= SELECTED EXCERPT =
--- Begin ---
This is a custom-made, no-prep, 81 page packet designed for teachers to use with students in grades 5-8 who are reading The Girl Who Drank the Moon by Kelly Barnhill (2017 Newbery Award). The pages appear in black & white to reduce copying expenses. Included in this packet is a 33 page student workbook and a separate answer key. Additional resources provided in the packet are vocabulary lists with definitions that can be used with teacher directed games/activities and student bookmarks that can be used by students to note unfamiliar vocabulary as the read. There is also a discussion guide that can be used after students have completed the book to help them reflect on what they have read. Finally, included in this packet is a listing of CCSS (Common Core State Standards) supported in the student work.
--- End ---
= SHORT TASK A =
Please write out the packet description again from "This is a custom-made, no-prep, 81" up to and including "the student work.", substituting "bundle" for "packet" throughout.
= SHORT TASK B =
Carry the packet description on past its final sentence.
None of the material is needed.

= DATA LINES =
--- Begin ---
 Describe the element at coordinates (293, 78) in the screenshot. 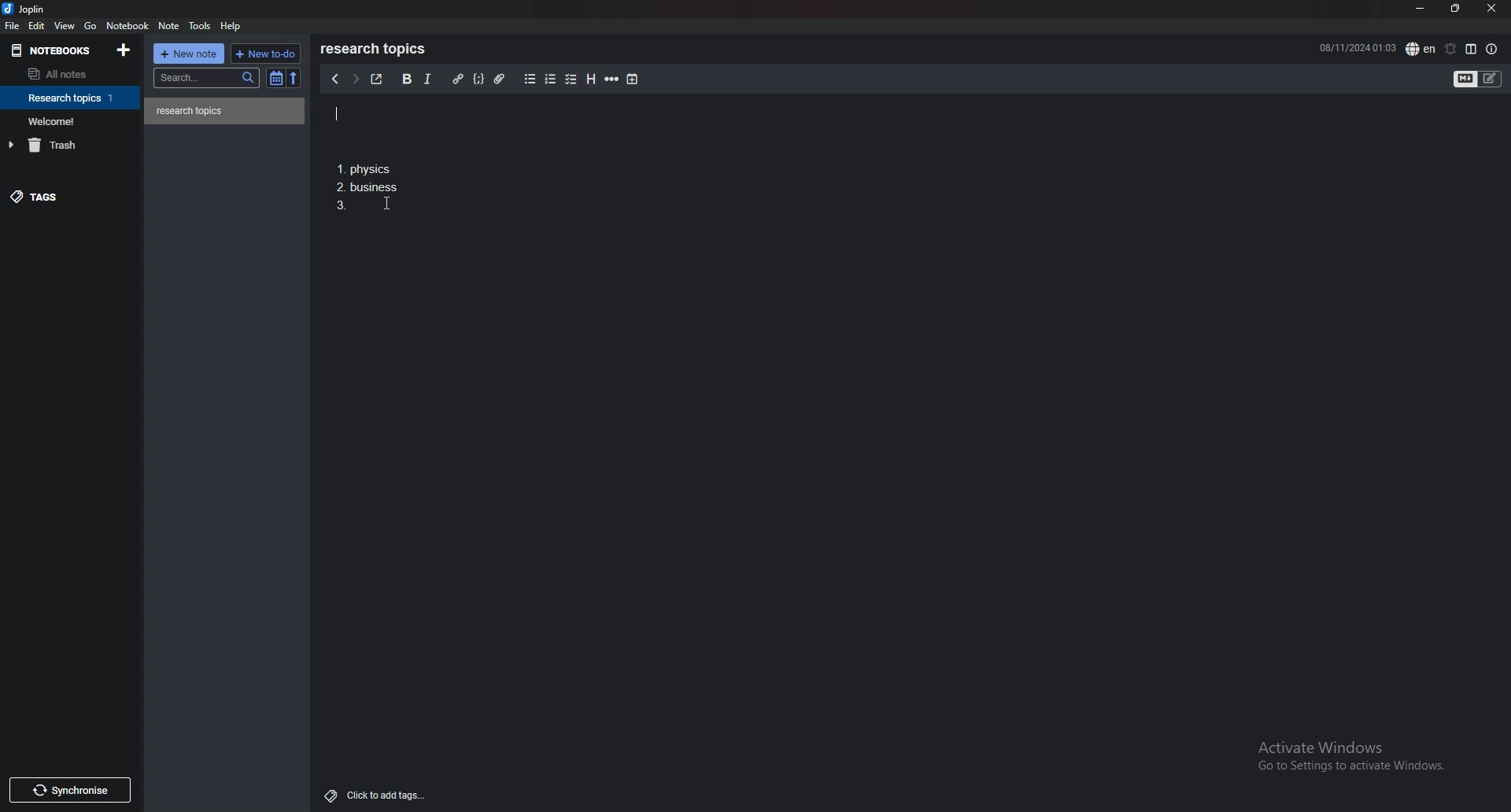

I see `reverse sort order` at that location.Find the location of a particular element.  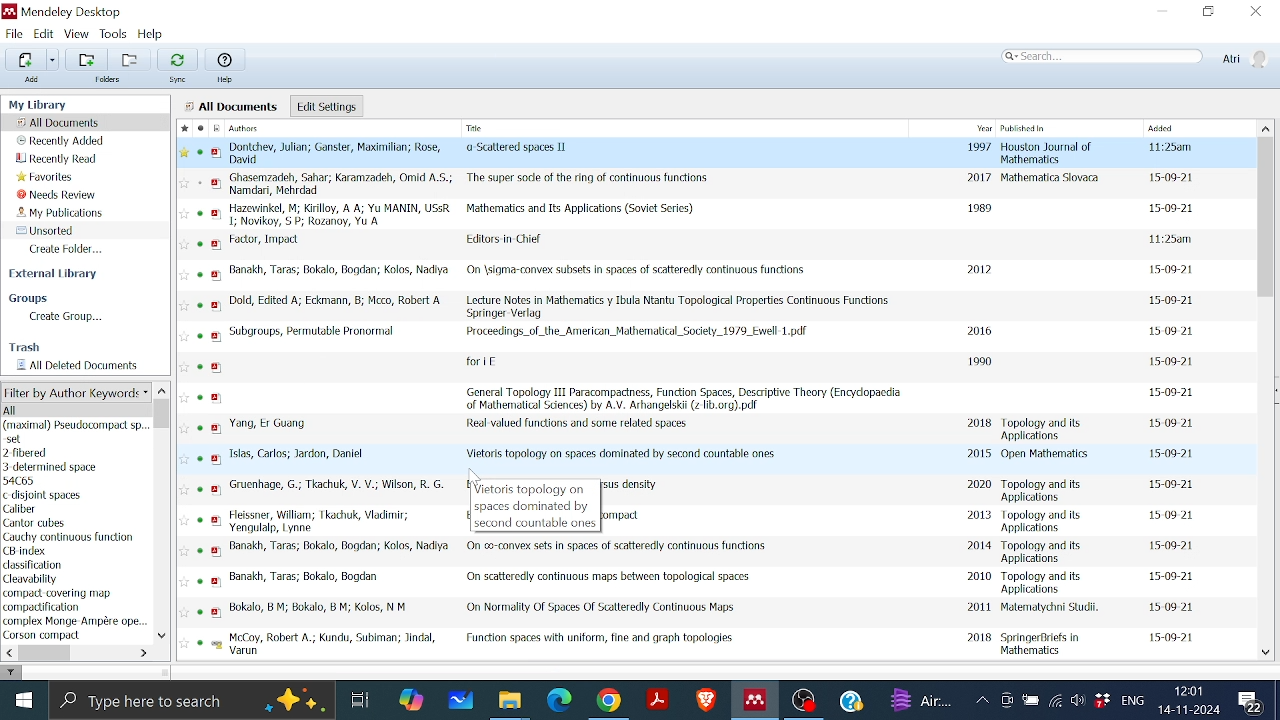

Favourite is located at coordinates (186, 129).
--- End ---
= EXPECTED OUTPUT A =
This is a custom-made, no-prep, 81 page bundle designed for teachers to use with students in grades 5-8 who are reading The Girl Who Drank the Moon by Kelly Barnhill (2017 Newbery Award). The pages appear in black & white to reduce copying expenses. Included in this bundle is a 33 page student workbook and a separate answer key. Additional resources provided in the bundle are vocabulary lists with definitions that can be used with teacher directed games/activities and student bookmarks that can be used by students to note unfamiliar vocabulary as the read. There is also a discussion guide that can be used after students have completed the book to help them reflect on what they have read. Finally, included in this bundle is a listing of CCSS (Common Core State Standards) supported in the student work.

= EXPECTED OUTPUT B =
The student workbook divides the text into nine reading assignments (assignments average 40-45 pages each) to accompany each reading assignment are 3-4 pages of activities that support the text. It is designed for independent work thus allowing students to have directed work while the teacher is working on small group or individual instruction with other students. Alternatively, the packet can be used as student homework. Or, the teacher could use it as a guide for a parent or an aide as they direct a student book club or conduct small group discussions of the book. Questions and tasks in this packet are intended to prompt high level thinking and quality group discussions. They include:
literary crafts: similes, metaphors, idioms, onomatopoeia
understanding author’s purpose
explaining & clarifying
finding evidence in the text
identifying character traits
constructing meaningful written responses
If you are interested in an after-reading book test for The Girl Who Drank the Moon, I have one listed for sale separately in my store; just click HERE
to take a look!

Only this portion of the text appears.